### HOW TO COMPLETE THIS TASK
Go through the records, and copy each line in which the string "agent" is present.

--------

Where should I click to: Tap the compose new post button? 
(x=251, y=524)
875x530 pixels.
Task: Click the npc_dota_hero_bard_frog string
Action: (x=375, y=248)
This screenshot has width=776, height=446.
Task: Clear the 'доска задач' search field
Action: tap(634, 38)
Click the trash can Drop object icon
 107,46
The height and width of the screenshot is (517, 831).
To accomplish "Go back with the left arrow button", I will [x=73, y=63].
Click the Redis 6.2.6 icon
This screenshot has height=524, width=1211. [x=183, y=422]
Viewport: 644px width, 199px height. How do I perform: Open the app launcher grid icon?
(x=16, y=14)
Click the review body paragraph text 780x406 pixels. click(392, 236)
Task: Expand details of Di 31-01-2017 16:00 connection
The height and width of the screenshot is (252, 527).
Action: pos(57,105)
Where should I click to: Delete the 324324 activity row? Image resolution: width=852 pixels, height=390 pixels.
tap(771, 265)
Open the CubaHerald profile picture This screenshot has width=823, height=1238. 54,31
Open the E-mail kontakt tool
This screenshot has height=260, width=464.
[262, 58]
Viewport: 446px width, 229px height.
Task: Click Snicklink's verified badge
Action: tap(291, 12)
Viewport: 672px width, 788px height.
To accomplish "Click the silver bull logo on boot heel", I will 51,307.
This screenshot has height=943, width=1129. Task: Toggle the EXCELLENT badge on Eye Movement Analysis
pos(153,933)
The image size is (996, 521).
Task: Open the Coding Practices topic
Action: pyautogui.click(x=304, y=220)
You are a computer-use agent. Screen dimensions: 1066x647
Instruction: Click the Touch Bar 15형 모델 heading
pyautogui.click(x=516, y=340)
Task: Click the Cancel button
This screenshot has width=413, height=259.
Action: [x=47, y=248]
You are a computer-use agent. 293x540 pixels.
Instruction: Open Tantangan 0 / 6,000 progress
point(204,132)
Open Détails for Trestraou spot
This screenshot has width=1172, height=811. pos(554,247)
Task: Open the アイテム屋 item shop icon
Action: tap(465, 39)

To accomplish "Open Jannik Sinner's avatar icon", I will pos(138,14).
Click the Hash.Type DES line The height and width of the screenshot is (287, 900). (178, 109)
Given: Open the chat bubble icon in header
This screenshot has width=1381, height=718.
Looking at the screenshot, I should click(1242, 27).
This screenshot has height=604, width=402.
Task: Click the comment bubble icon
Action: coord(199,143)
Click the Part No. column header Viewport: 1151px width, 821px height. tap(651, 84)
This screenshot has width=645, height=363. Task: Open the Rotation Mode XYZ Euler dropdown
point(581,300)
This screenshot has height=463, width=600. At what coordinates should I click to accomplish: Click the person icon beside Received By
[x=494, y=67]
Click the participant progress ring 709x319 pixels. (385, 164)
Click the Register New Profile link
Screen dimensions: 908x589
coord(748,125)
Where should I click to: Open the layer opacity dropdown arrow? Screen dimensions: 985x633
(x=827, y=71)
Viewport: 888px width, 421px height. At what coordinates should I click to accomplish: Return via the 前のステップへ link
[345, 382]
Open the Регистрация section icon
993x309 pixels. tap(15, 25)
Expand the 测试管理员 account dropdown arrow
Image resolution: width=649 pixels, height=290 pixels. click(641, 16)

--------

### ANSWER AREA
You are a computer-use agent. Screen dimensions: 1066x647
You are a computer-use agent. 293x540 pixels.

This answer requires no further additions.